▶ Data extracts:

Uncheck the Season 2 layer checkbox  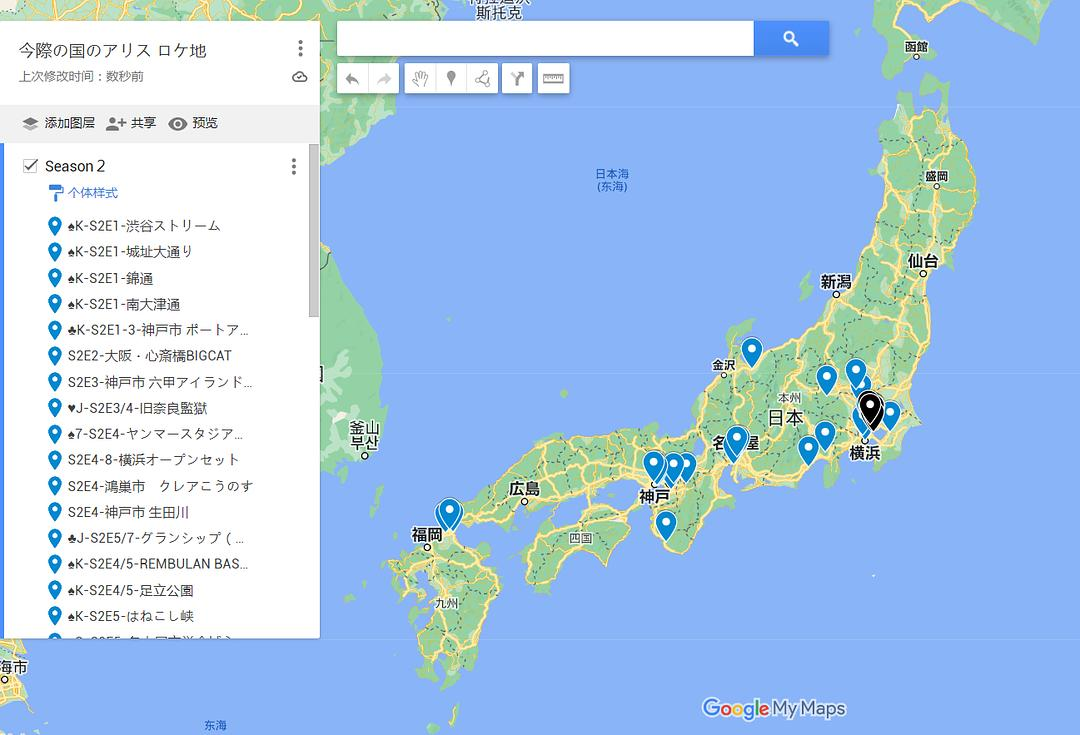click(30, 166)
---
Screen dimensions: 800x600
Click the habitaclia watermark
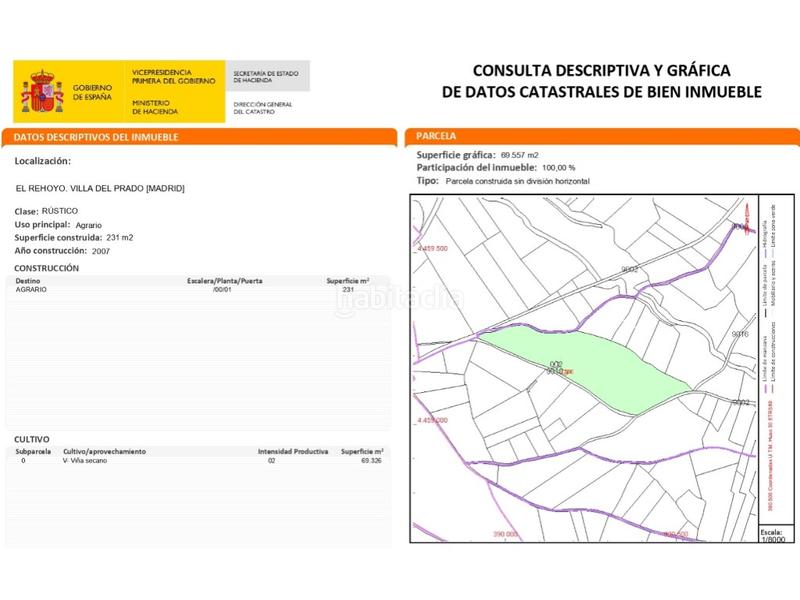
--
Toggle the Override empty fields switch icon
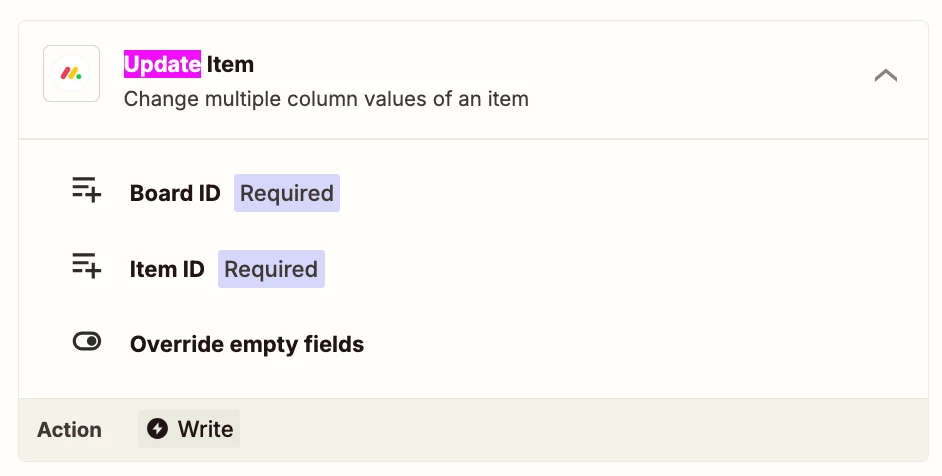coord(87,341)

▶ Required work: Looking at the records above, return exactly the lines from the line with "Screen dimensions: 800x600" to the line with "Click the habitaclia watermark", both ends included.

▶ Response:
Screen dimensions: 800x600
Click the habitaclia watermark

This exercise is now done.